- [REQUEST]: In the data, take the part that opens with the line containing "Where should I click to: Open the Events" and closes with the line containing "click(748, 144)". Rename "Prepress" to "Preflight" there, and give back only those lines with nothing else altered.

- [RECORDS FOR THE EXERCISE]:
____
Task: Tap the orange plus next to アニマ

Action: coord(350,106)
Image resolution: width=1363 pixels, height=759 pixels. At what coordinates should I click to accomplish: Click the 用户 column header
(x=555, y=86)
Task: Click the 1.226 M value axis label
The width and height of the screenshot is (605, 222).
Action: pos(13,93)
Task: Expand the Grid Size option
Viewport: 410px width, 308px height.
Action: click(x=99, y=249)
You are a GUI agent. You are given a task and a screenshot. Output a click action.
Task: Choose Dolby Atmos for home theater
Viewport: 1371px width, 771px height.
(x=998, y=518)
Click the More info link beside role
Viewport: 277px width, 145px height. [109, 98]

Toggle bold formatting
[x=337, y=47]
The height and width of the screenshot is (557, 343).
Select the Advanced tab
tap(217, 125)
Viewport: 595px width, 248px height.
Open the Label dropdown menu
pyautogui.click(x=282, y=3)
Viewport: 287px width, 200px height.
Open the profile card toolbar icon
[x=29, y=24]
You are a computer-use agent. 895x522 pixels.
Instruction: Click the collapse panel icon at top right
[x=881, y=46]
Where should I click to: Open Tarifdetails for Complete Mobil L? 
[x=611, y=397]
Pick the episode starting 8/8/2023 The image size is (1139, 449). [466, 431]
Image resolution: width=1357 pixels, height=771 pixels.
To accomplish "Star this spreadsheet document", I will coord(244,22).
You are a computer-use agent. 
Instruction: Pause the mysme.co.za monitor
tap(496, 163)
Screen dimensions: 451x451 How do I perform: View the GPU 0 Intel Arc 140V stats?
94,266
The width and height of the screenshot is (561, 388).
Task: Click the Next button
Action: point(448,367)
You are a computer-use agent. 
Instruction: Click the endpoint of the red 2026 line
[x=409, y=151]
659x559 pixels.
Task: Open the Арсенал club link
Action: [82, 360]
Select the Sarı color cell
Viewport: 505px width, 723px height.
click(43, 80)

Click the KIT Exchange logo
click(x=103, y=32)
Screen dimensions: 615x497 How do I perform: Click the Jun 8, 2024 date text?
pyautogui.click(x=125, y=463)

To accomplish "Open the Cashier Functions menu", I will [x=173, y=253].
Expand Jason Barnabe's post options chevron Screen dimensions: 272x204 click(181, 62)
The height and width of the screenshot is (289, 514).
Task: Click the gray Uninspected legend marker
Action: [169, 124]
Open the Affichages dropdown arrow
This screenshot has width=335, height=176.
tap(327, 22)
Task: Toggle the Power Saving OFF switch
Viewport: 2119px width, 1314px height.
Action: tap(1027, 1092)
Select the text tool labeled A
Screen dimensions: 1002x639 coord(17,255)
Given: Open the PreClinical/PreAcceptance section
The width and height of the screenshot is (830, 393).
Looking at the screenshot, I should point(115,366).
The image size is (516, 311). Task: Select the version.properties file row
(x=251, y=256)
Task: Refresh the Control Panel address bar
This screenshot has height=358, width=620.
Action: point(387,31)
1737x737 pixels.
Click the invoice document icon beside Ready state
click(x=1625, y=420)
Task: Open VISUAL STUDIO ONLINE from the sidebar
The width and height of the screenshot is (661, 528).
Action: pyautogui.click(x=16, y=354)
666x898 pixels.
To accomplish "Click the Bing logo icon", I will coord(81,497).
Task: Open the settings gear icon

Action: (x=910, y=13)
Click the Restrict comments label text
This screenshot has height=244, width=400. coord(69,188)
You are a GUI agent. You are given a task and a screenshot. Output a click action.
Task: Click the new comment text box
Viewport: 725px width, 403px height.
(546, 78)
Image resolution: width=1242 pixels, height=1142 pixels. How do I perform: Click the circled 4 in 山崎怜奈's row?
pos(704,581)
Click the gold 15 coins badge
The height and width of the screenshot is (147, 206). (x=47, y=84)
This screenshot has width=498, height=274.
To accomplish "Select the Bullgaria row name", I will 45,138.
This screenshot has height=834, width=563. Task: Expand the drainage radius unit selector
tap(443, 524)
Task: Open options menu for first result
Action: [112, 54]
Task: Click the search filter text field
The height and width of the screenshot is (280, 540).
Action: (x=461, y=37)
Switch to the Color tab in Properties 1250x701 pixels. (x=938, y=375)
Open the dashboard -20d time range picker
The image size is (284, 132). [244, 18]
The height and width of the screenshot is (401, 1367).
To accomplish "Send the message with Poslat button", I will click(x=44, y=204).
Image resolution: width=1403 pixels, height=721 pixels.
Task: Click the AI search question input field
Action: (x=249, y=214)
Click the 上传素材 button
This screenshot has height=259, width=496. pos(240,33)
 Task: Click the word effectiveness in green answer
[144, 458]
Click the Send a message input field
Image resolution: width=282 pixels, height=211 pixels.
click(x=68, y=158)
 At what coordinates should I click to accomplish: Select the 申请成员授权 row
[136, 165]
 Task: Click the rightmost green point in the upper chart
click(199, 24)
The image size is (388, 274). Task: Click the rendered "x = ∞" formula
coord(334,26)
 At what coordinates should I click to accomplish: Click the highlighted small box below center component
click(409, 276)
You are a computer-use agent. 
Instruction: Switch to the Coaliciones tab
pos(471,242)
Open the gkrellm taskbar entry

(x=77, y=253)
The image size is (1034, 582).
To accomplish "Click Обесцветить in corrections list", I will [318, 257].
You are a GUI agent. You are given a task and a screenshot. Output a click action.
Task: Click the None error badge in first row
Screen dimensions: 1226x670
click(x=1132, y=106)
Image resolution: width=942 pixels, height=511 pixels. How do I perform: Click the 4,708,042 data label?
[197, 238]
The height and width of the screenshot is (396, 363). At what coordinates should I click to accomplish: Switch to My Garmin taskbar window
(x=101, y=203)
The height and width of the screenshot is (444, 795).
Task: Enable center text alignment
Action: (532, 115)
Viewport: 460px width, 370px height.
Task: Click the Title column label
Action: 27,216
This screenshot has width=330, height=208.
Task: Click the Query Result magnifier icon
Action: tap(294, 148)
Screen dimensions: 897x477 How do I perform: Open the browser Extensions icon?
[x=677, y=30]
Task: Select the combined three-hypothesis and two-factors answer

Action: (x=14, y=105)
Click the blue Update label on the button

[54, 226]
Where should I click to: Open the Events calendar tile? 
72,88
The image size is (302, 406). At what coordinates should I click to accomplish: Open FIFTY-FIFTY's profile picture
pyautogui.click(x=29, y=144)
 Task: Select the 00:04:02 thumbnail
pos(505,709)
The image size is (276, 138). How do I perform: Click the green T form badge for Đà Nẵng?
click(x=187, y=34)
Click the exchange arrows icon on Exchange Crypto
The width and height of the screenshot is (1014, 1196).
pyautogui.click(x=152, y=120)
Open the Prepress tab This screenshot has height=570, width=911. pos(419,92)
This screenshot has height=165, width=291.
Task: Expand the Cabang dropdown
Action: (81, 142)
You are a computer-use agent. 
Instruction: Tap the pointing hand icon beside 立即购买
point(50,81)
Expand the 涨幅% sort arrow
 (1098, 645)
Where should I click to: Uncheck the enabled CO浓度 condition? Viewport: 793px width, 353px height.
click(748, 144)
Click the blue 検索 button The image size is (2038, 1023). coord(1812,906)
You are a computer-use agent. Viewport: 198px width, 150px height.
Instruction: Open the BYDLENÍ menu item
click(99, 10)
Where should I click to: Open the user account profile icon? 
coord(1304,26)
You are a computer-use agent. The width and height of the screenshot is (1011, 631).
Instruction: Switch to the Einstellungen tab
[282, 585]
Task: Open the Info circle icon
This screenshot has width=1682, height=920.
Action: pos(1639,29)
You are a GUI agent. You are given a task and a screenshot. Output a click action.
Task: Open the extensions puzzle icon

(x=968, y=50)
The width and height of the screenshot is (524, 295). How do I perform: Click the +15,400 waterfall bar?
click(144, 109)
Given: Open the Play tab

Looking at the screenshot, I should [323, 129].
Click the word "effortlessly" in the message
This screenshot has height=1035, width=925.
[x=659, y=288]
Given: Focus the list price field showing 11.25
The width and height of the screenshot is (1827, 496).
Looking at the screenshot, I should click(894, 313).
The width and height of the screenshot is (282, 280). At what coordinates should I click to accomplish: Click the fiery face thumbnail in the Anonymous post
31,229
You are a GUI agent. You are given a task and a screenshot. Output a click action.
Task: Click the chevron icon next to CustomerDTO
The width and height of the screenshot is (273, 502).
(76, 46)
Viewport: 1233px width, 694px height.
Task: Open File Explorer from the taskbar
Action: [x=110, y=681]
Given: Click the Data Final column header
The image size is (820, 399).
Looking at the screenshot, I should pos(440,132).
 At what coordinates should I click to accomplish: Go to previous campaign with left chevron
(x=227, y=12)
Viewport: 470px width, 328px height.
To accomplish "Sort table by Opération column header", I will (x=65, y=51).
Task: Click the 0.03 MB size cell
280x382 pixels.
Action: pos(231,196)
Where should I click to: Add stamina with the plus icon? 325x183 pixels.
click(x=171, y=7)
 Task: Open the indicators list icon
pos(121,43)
____
- [RESPONSE TO THE EXERCISE]:
Where should I click to: Open the Events calendar tile? 
72,88
The image size is (302, 406). At what coordinates should I click to accomplish: Open FIFTY-FIFTY's profile picture
pyautogui.click(x=29, y=144)
 Task: Select the 00:04:02 thumbnail
pos(505,709)
The image size is (276, 138). How do I perform: Click the green T form badge for Đà Nẵng?
click(x=187, y=34)
Click the exchange arrows icon on Exchange Crypto
The width and height of the screenshot is (1014, 1196).
pyautogui.click(x=152, y=120)
Open the Preflight tab This screenshot has height=570, width=911. pos(419,92)
This screenshot has height=165, width=291.
Task: Expand the Cabang dropdown
Action: (81, 142)
You are a computer-use agent. 
Instruction: Tap the pointing hand icon beside 立即购买
point(50,81)
Expand the 涨幅% sort arrow
 (1098, 645)
Where should I click to: Uncheck the enabled CO浓度 condition? Viewport: 793px width, 353px height.
click(748, 144)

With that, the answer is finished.